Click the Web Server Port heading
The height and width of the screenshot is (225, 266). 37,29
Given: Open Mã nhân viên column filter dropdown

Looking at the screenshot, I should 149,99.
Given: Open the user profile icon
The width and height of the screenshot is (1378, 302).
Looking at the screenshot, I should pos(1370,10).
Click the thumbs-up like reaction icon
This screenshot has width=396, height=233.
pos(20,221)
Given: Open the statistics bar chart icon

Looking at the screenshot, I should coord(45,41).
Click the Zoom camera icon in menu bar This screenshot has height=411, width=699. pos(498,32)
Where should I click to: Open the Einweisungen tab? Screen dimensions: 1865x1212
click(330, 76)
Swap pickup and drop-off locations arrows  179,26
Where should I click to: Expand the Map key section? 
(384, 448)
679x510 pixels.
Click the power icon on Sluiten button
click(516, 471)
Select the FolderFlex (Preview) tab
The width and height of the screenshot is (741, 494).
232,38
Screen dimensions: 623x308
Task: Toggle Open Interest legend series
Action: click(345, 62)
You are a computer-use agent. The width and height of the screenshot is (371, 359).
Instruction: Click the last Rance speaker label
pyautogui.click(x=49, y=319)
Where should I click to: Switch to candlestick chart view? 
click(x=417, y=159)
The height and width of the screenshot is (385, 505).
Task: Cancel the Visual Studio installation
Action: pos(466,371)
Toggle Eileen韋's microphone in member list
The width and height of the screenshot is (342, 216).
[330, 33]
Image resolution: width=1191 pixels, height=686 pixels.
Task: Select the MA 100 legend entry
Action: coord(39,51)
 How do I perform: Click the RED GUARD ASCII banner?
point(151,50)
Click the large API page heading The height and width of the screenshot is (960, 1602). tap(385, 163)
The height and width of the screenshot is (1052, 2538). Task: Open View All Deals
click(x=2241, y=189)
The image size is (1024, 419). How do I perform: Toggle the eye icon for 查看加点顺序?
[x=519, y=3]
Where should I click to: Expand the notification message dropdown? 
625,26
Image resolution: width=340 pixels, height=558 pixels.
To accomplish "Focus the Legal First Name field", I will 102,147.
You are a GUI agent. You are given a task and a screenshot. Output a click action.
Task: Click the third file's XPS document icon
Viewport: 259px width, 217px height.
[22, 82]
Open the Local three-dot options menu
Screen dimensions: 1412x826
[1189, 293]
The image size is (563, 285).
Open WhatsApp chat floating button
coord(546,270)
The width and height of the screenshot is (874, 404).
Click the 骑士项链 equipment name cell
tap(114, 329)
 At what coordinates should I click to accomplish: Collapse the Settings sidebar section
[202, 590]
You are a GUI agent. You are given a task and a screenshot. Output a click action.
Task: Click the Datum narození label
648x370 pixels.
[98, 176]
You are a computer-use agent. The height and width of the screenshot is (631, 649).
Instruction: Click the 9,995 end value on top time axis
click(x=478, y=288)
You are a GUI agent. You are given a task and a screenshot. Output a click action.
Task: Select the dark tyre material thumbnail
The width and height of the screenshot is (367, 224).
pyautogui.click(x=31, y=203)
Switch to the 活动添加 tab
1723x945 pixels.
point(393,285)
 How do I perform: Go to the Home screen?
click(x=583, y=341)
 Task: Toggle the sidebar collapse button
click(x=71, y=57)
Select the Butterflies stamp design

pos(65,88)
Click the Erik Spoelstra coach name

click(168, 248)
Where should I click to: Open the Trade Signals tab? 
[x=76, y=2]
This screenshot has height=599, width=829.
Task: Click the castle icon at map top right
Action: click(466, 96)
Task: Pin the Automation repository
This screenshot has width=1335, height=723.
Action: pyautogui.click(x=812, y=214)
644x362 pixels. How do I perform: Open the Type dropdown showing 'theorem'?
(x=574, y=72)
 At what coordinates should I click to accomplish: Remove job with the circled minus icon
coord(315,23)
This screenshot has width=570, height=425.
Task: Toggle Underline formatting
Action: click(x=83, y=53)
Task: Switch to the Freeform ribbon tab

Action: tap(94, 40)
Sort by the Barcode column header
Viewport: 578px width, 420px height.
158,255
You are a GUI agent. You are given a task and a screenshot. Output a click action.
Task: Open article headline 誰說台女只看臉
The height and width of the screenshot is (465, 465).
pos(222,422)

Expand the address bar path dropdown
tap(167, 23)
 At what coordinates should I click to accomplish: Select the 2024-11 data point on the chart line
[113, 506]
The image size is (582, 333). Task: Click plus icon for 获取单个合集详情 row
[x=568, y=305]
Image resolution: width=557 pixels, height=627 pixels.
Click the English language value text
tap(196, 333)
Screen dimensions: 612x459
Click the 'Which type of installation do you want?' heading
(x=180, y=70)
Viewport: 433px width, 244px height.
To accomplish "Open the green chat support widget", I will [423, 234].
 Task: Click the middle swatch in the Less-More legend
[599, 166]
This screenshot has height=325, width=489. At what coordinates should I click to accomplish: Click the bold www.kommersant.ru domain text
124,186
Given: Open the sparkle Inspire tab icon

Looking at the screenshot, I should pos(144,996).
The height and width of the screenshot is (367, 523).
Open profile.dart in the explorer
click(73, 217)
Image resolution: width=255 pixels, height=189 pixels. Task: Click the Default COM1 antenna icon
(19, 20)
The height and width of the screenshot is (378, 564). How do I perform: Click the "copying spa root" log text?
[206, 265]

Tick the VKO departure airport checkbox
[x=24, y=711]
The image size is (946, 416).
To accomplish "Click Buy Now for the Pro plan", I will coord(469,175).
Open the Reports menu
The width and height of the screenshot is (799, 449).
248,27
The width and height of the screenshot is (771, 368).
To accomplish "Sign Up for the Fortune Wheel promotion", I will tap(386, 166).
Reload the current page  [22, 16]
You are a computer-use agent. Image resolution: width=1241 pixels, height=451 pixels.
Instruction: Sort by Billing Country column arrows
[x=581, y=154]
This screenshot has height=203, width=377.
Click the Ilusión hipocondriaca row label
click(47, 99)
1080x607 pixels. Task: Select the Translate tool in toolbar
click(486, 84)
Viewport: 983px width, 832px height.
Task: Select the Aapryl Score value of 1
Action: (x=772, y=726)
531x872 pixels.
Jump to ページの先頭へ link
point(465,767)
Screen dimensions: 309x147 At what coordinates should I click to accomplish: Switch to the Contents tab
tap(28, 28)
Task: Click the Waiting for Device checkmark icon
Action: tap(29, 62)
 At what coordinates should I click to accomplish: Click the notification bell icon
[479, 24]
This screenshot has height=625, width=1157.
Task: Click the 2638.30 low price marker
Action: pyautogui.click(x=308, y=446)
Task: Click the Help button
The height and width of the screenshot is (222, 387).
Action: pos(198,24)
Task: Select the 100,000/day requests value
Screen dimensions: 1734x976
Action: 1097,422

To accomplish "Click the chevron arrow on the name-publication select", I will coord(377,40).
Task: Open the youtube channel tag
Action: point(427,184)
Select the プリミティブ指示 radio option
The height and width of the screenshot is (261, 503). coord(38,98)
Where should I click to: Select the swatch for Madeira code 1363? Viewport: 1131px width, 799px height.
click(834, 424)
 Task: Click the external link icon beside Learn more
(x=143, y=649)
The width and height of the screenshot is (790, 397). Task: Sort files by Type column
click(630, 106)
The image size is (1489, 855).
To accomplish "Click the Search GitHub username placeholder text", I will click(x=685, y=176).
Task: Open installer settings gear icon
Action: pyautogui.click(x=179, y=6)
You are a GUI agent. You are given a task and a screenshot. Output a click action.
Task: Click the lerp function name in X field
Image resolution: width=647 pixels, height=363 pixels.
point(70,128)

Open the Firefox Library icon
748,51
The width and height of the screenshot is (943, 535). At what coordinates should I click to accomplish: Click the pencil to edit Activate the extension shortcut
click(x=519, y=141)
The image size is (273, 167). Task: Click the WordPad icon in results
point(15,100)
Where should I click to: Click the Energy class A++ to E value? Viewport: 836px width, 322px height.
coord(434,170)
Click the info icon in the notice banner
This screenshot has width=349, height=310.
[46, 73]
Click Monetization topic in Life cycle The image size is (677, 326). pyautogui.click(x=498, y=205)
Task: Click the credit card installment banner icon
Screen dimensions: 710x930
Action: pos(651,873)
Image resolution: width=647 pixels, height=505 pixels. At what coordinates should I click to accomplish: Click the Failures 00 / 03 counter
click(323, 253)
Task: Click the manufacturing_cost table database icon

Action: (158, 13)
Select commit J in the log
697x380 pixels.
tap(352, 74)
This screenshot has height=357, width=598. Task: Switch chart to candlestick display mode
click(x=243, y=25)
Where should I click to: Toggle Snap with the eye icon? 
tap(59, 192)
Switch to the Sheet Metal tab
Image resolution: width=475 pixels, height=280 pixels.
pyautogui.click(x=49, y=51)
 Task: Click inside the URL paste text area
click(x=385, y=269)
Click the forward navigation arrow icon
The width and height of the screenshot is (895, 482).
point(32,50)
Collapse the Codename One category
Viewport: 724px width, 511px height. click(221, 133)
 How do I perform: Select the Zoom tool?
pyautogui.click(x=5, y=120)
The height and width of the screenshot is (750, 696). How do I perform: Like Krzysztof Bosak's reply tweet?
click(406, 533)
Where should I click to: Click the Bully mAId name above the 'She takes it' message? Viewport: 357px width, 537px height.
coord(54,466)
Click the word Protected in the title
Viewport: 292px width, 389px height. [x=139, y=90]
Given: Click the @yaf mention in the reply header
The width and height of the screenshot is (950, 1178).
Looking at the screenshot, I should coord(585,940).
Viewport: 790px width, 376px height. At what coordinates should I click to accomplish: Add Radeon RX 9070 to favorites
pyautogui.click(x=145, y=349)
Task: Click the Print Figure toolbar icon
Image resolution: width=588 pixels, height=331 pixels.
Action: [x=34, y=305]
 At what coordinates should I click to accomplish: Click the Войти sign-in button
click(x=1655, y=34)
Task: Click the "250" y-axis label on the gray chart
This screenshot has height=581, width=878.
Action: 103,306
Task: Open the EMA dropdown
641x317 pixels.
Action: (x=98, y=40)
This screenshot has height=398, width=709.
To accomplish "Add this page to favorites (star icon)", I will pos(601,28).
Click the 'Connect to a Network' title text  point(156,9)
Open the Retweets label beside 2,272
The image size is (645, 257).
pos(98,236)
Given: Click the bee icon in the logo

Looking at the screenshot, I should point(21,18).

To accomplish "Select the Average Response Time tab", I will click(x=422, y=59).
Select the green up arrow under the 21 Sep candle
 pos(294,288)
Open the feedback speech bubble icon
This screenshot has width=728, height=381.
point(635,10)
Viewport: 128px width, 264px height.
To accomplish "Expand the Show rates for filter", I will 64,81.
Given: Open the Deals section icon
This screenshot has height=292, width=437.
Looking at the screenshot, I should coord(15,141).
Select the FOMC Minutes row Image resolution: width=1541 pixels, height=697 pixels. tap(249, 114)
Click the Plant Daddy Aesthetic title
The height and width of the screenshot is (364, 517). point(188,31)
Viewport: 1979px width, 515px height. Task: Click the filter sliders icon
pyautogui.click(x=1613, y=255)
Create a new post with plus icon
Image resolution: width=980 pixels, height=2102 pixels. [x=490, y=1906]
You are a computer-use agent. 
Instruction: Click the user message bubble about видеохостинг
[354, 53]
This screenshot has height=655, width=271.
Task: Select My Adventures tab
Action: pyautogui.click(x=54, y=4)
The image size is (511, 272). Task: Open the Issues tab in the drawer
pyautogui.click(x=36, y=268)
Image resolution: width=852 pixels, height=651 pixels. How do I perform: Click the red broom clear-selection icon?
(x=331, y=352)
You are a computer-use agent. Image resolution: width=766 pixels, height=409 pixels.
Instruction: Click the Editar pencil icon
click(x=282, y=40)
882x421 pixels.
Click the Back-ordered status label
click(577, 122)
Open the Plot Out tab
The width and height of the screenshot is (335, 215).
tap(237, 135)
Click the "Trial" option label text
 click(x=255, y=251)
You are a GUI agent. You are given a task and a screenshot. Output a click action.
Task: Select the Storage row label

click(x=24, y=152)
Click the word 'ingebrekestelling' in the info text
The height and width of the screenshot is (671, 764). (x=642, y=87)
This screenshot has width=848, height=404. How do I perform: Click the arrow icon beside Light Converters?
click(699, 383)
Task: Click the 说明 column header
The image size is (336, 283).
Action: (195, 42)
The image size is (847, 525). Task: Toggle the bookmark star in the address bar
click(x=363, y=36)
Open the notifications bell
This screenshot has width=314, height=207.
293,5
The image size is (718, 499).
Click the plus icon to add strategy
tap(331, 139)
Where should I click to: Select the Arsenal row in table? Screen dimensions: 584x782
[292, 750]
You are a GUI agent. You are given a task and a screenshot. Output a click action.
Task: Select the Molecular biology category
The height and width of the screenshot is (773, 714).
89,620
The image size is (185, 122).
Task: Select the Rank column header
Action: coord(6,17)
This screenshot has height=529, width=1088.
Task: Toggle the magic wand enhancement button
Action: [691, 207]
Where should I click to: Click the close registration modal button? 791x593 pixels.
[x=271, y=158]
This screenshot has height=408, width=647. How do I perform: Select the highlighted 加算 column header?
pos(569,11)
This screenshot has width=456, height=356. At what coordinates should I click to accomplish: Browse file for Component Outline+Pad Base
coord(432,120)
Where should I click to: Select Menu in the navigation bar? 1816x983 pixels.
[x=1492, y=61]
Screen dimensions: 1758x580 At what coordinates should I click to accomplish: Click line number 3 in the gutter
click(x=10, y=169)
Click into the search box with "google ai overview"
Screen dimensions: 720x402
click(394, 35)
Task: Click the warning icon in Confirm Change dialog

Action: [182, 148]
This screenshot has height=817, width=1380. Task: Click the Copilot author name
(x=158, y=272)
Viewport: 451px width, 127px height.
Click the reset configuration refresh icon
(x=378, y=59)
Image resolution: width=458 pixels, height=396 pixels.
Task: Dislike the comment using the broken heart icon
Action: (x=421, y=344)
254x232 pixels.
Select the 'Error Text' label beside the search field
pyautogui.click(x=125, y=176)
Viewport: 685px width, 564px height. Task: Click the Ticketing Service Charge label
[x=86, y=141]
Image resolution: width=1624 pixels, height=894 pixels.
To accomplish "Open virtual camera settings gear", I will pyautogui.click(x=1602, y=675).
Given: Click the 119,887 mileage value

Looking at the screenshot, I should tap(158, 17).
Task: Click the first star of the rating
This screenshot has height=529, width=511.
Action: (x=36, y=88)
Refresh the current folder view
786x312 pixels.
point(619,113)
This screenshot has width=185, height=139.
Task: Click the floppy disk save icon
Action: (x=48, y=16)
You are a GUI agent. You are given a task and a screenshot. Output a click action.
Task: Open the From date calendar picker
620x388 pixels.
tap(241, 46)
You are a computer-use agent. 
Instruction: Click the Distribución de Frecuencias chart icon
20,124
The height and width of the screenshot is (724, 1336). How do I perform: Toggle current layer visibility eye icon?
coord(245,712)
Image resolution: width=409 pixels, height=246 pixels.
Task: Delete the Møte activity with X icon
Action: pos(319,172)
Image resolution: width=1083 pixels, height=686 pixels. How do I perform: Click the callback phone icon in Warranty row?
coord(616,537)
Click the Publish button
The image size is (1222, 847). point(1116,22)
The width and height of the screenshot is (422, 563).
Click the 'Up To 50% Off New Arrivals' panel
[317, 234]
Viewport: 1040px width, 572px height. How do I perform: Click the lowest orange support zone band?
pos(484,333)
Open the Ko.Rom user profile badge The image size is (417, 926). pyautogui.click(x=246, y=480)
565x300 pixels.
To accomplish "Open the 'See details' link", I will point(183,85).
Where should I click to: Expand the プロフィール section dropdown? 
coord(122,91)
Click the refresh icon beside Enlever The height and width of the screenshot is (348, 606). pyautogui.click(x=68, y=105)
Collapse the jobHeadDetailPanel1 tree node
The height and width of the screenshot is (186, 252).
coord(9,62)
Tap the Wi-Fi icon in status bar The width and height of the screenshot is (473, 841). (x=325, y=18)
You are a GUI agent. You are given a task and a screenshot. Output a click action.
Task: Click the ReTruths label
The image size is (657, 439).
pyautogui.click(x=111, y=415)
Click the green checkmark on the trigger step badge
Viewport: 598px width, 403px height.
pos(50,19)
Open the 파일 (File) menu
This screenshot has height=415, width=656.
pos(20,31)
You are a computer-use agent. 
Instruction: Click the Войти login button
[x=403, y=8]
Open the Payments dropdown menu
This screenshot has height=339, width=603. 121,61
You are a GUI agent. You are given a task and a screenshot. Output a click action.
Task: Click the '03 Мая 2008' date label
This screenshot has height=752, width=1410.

++++++

> **What to do**: Among the lines of the listing above, which ones contain the word "camera"? Show them.

> **Answer section**:
Click the Zoom camera icon in menu bar This screenshot has height=411, width=699. pos(498,32)
To accomplish "Open virtual camera settings gear", I will pyautogui.click(x=1602, y=675).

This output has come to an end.